Найти в Дзене

Против человечности, что армия сопротивления Бога может научить нас о недостатках в идеале прав человека и борьбе!

На протяжении более чем одного поколения идея прав человека служила путеводной звездой либерального Запада. Столкнувшись с жестокостями и несправедливостью во всем мире, некоторые из наиболее видных и влиятельных институтов и лиц на Западе отреагировали на это, сославшись на права человека беженцев, мигрантов или преследуемых. Сила лежащей в основе этой идеи общности заключается в том, что все люди, как и мы, являются людьми, и этот факт дает им определенные права, которые мы должны признать и защитить. В этом идеале эпохи человечество-это больше, чем призыв к сопереживанию и доброте; это философская основа, которая обязывает обеспечивать защиту уязвимых и преследуемых лиц.
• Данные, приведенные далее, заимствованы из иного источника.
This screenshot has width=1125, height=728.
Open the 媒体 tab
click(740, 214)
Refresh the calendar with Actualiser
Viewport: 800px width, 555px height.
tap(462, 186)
Я антрополог, который работал в течение года с бывшими бойцами в армии сопротивления Бога (ЛРА) в Северной Уганде. Этот опыт заставил меня потратить много времени на размышления о человечестве как о философской идее. ЛРА - это группа людей, чья человечность часто подвергалась сомнению, а иногда и отрицалась. Повстанческая группа, борющаяся с духовным восстанием с 1986 года, ЛРА вела войну способами, которые другие считают ужасными, жестокими или иными, выходящими за рамки человеческих-насильственный призыв своих солдат; "сексуальное порабощение" молодых девушек; рубят или забивают до смерти правительственных коллаборационистов и непослушных солдат; и живут как животные в течение многих лет в пустыне.
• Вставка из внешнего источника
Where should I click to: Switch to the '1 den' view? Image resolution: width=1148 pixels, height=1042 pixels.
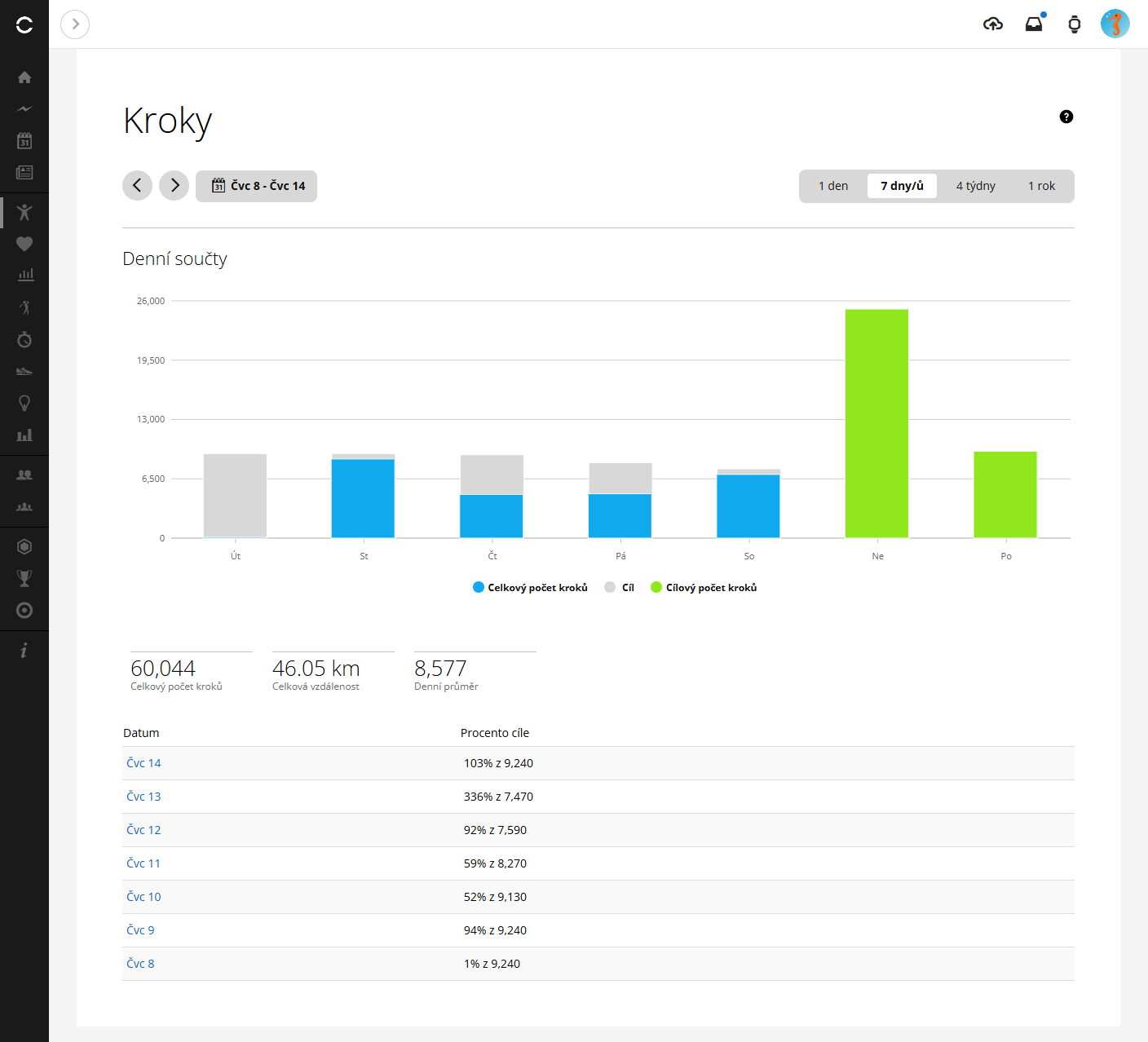pos(832,186)
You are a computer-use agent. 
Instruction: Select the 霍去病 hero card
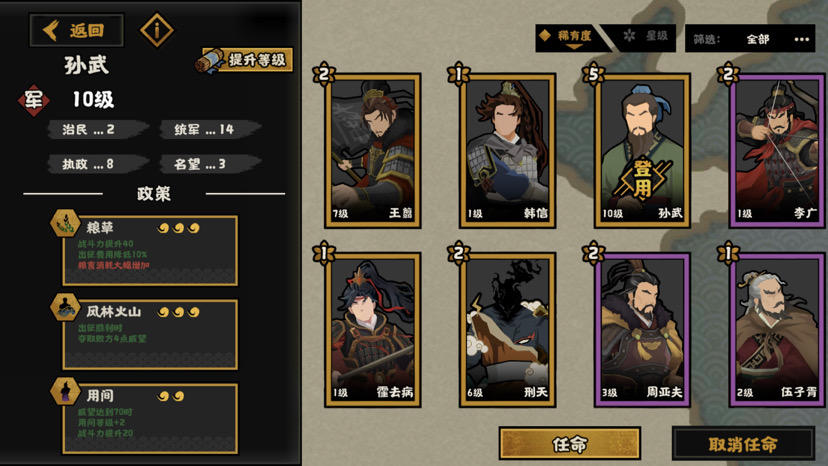click(373, 330)
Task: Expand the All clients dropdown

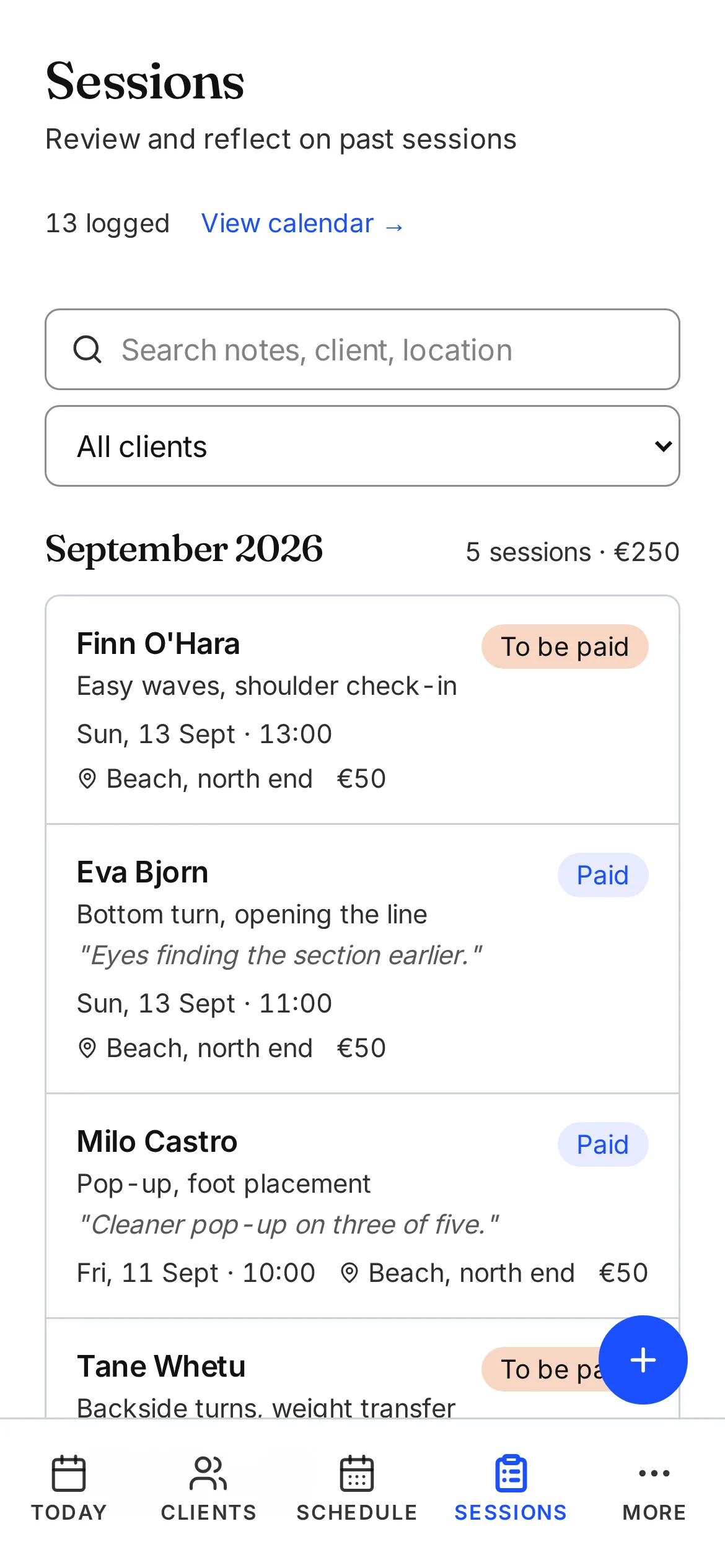Action: [362, 446]
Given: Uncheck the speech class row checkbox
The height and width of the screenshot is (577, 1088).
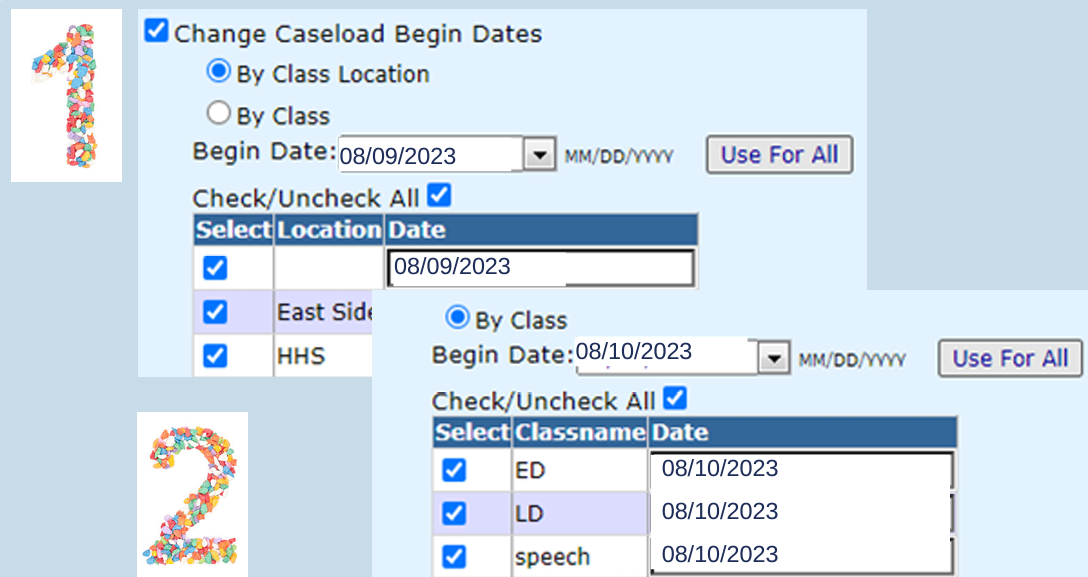Looking at the screenshot, I should (454, 556).
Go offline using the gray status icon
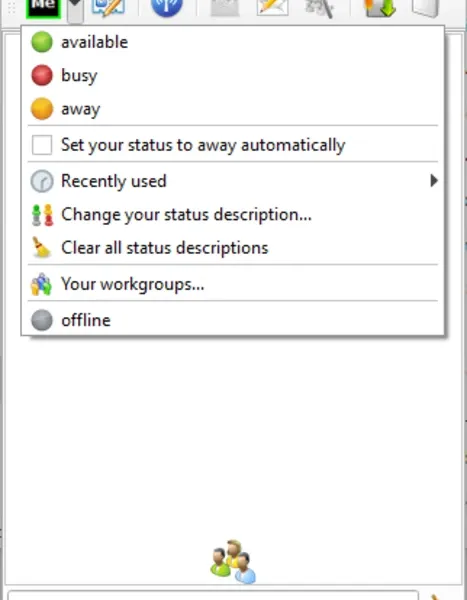Image resolution: width=467 pixels, height=600 pixels. click(233, 320)
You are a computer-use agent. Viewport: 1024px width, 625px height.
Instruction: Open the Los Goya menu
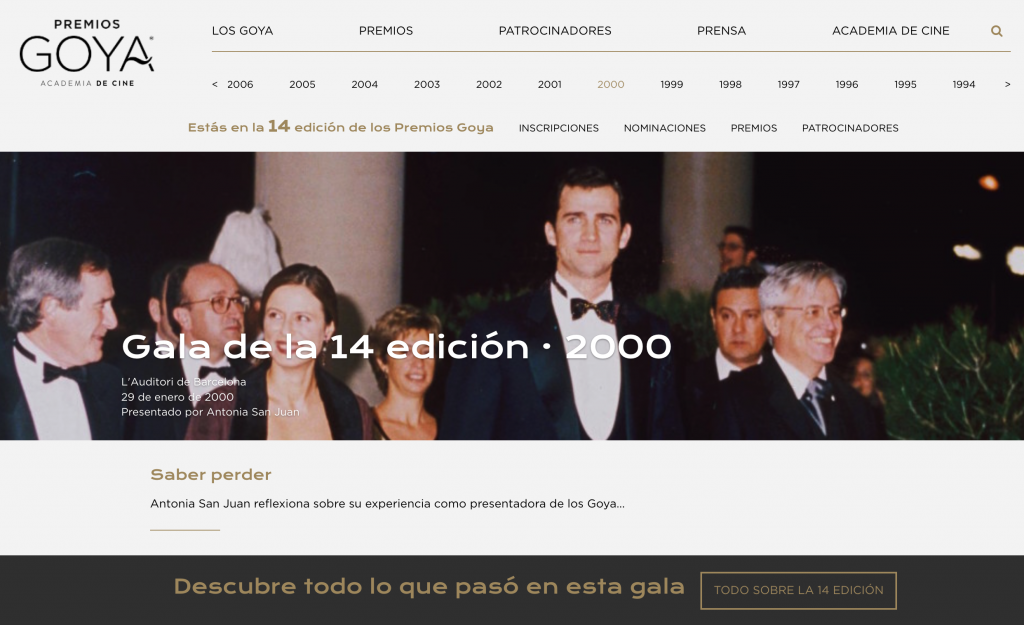click(242, 31)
Международный уголовный суд (МУС) предъявил лидерам ЛРА обвинения в совершении самого тяжкого из преступлений – преступлений против человечности. Восемь лет назад американская неправительственная организация Invisible Children e-targeted The LRA with the social activism campaign ‘Кони 2012', который получил широкое внимание. Кони 2012 искал общественной поддержки для американской военной кампании по захвату Джозефа Кони, духа-медиума ачоли у руля ЛРА. В конце 1980-х годов Кони стал одержим духами, которые учили его проповедовать, исцелять и в конечном итоге построить повстанческую армию. Эти духи руководили ЛРА в ее действиях, которые включали похищения, увечья и убийства гражданских лиц, а также другие формы насилия. На одном из плакатов "Невидимые дети" Кони был изображен рядом с Усамой бен Ладеном и Адольфом Гитлером. Предвыборное видео он стал вирусным, установив рекорд по количеству просмотров видео на YouTube за один день-более 30 миллионов. Невидимые дети помогли укрепить общественную поддержку военной интервенции США против ЛРА. Но в 2017 году США отозвали военную поддержку, без захвата Кони.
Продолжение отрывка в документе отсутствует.